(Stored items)
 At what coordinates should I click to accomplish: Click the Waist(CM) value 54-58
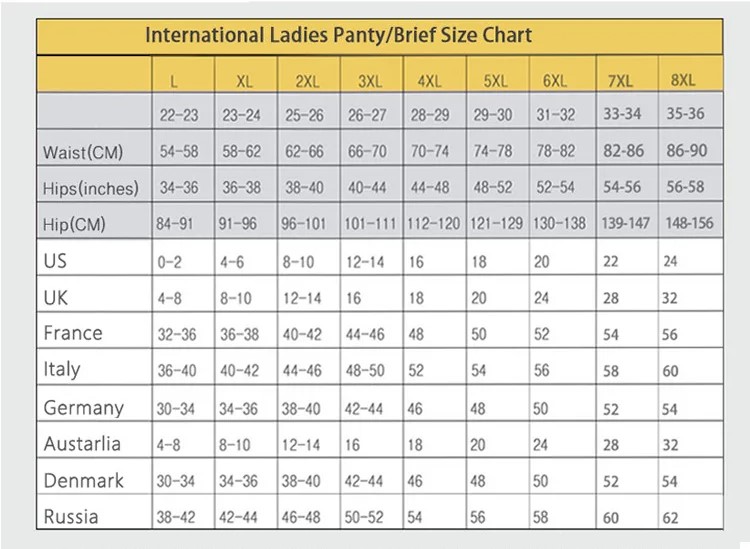[180, 152]
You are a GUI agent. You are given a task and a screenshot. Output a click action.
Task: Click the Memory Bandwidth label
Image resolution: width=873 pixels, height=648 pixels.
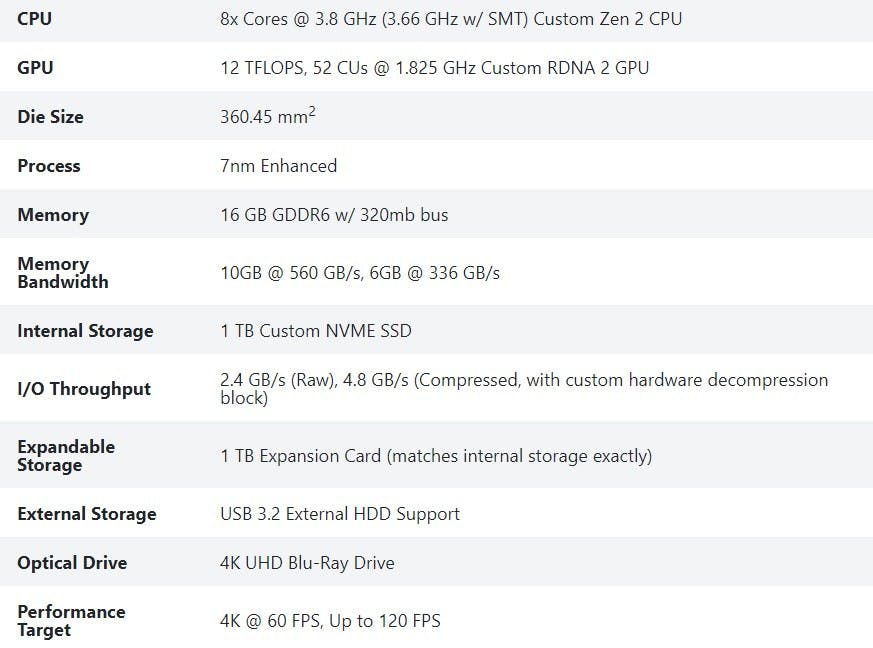pos(62,273)
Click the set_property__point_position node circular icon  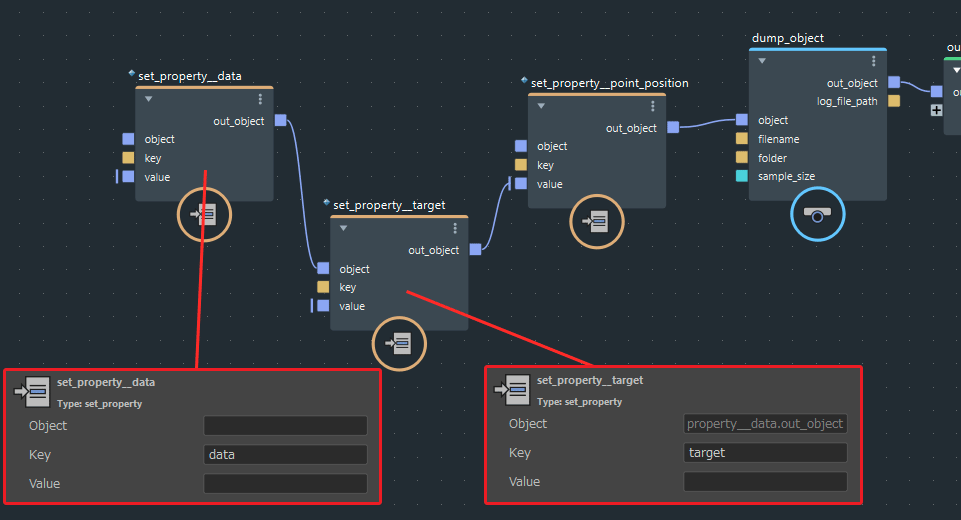(596, 221)
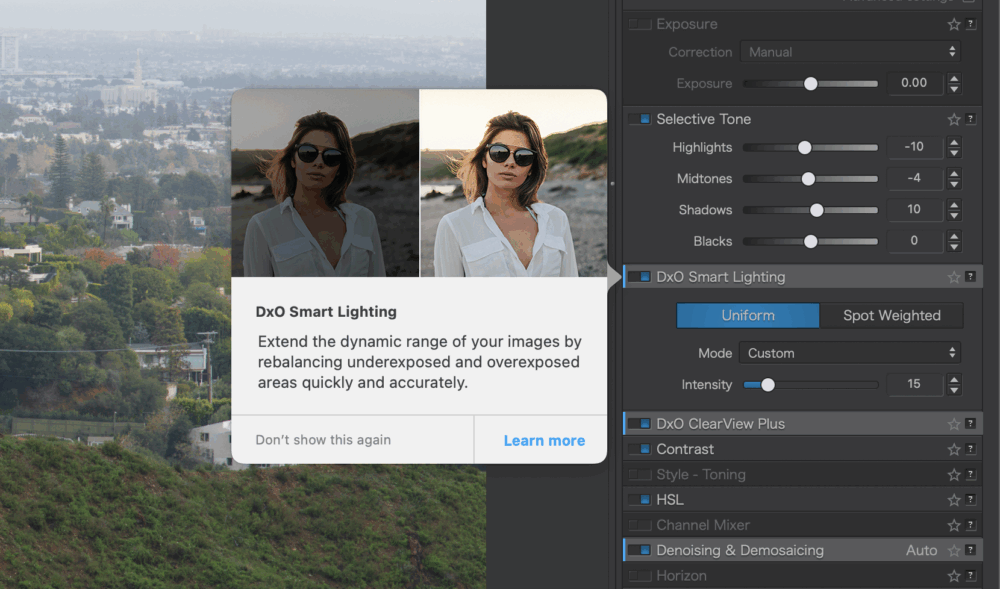Select the Uniform lighting mode tab
Screen dimensions: 1000x589
(748, 315)
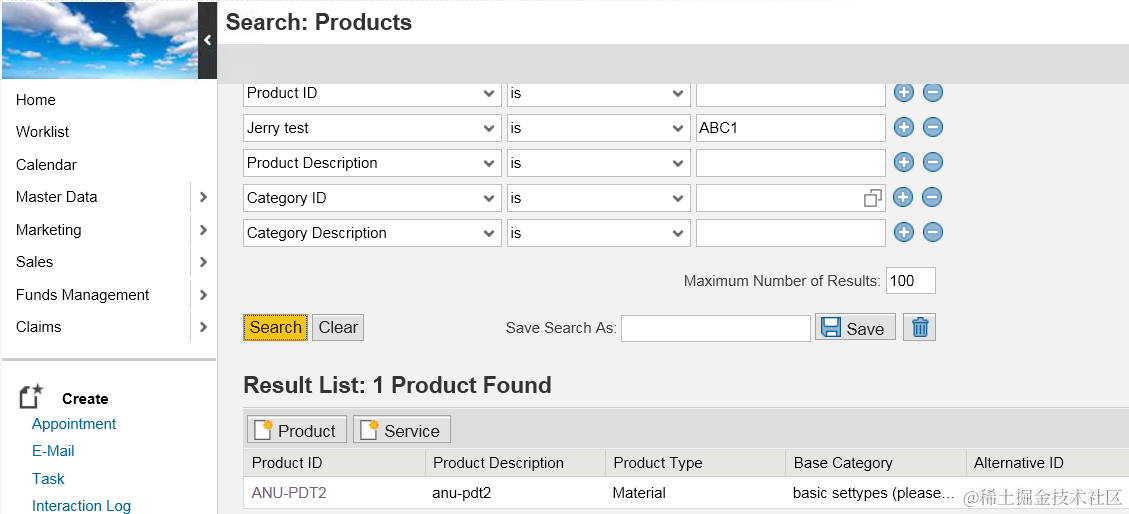Create a new Service from result toolbar
Image resolution: width=1129 pixels, height=514 pixels.
pyautogui.click(x=402, y=431)
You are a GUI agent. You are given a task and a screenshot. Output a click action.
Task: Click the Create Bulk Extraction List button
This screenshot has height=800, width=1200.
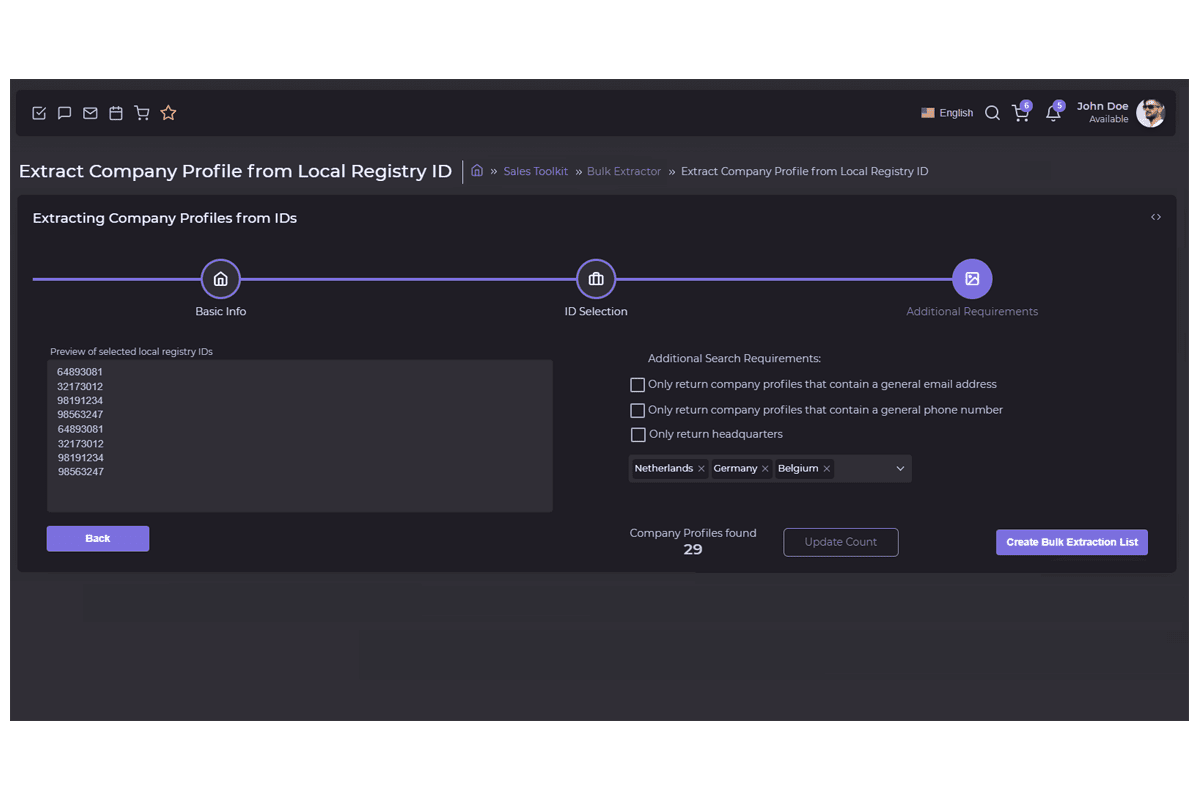point(1072,542)
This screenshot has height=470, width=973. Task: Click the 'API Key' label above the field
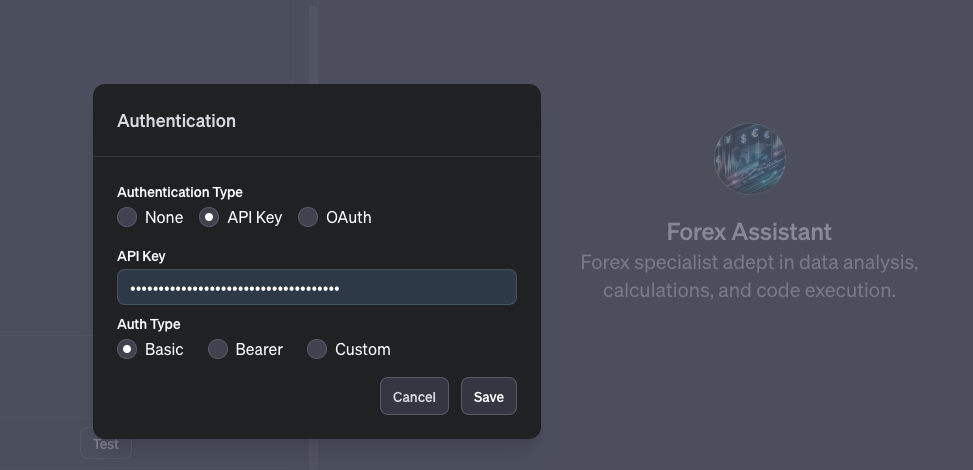coord(141,256)
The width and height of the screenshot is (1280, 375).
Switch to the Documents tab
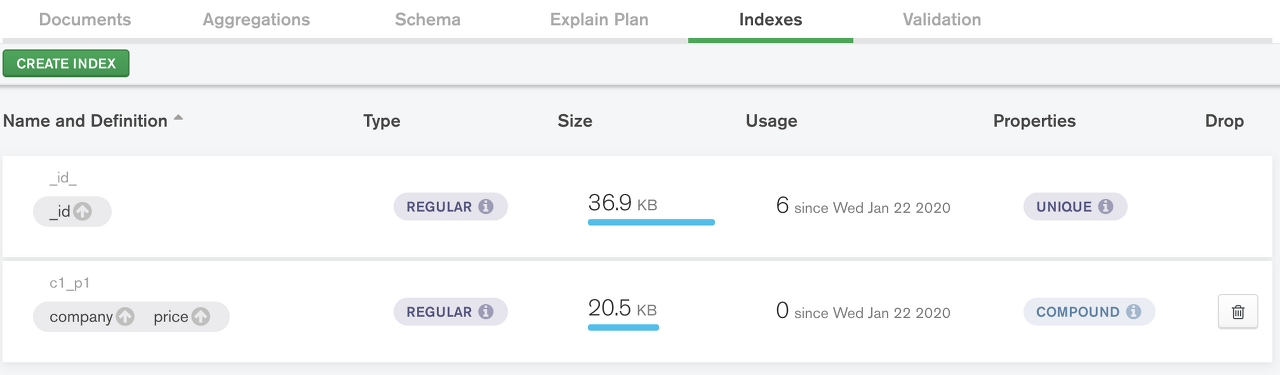tap(85, 20)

**Problem statement**
Starting at the line that contains "This screenshot has height=470, width=973.", restate every line through the end of the records exactly as written, but leave the pictures out.

**Exercise response**
This screenshot has height=470, width=973. Task: Click the 'API Key' label above the field
coord(141,256)
The width and height of the screenshot is (1280, 375).
Switch to the Documents tab
tap(85, 20)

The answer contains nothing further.